::: DATA FOR THIS TASK :::
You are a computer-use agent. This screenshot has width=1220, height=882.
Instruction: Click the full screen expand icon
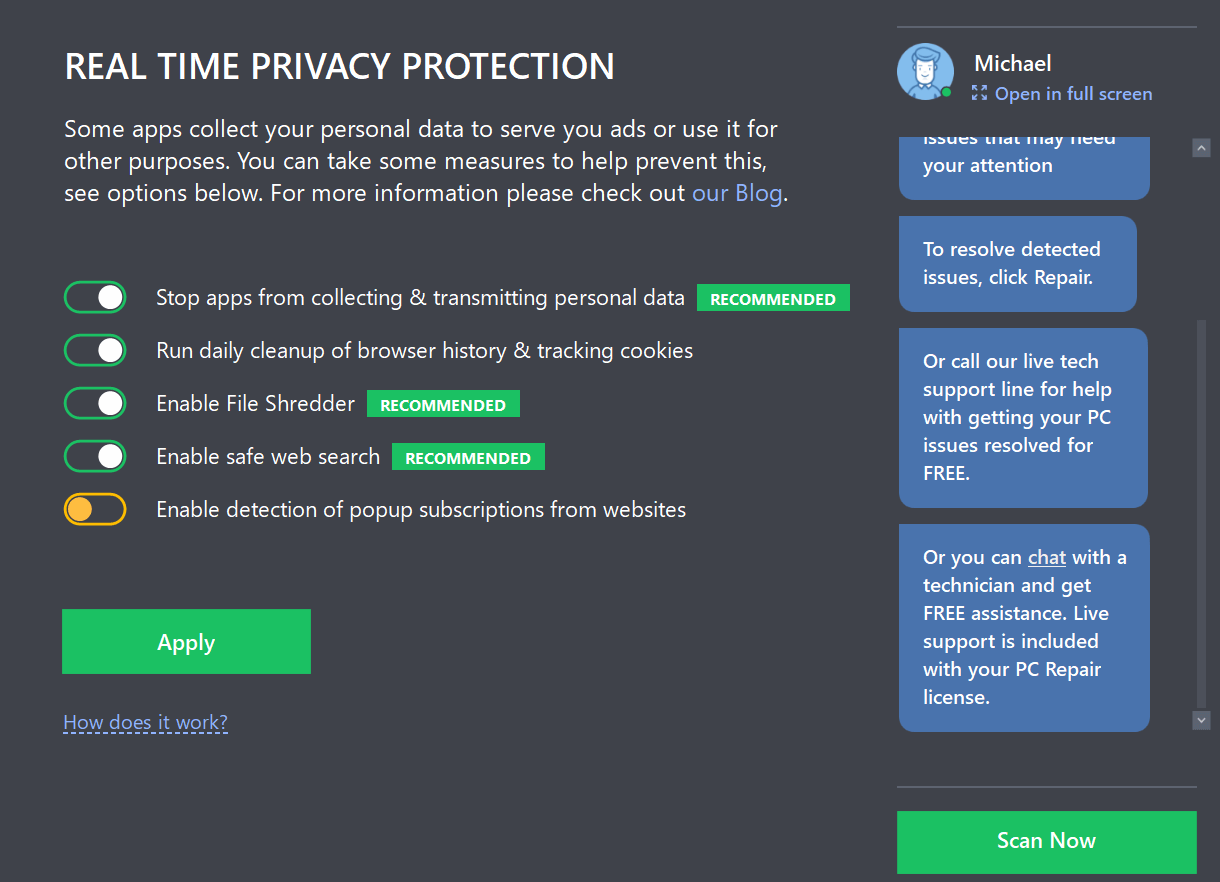point(979,93)
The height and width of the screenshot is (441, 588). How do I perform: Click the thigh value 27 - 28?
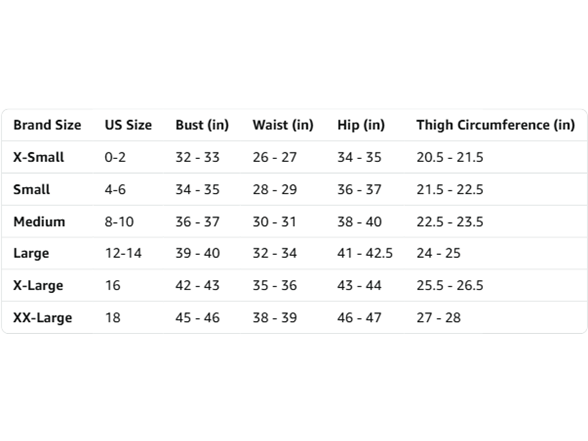coord(439,318)
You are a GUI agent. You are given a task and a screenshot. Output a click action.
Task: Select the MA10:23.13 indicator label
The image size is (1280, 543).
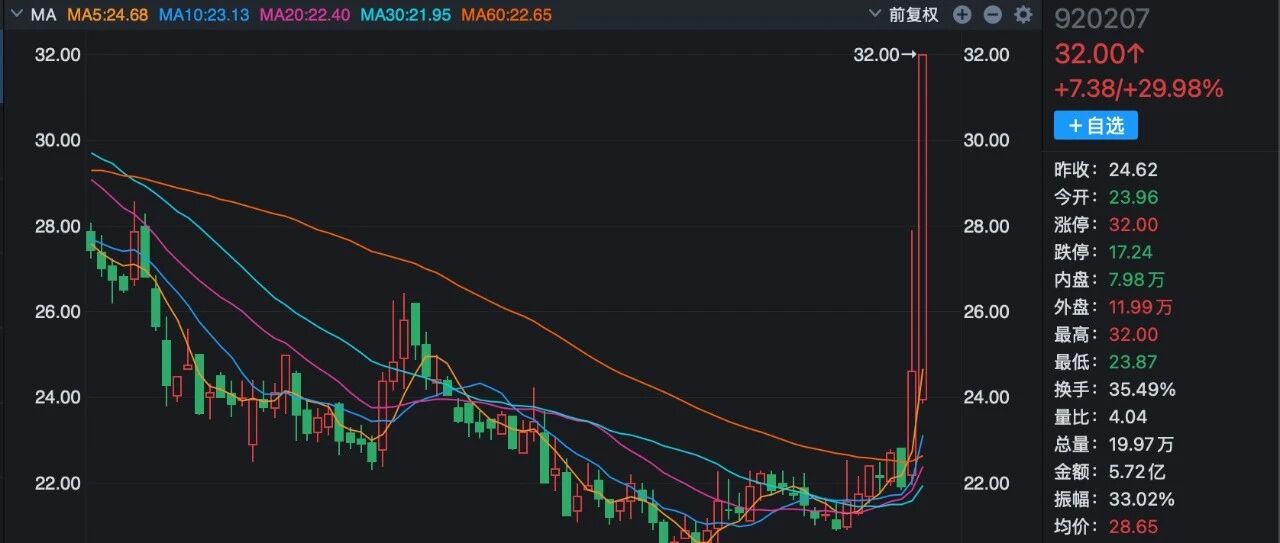coord(205,15)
:::
- [WHAT THIS TASK INVOLVES]: Copy out the data verbatim, without the pictures.

- [EXERCISE SOLUTION]:
You are a computer-use agent. This screenshot has width=1220, height=882.
Instruction: Click the full screen expand icon
point(979,93)
The height and width of the screenshot is (441, 588). How do I perform: Click the thigh value 27 - 28?
coord(439,318)
You are a GUI agent. You are given a task and a screenshot. Output a click action.
Task: Select the MA10:23.13 indicator label
The image size is (1280, 543).
coord(205,15)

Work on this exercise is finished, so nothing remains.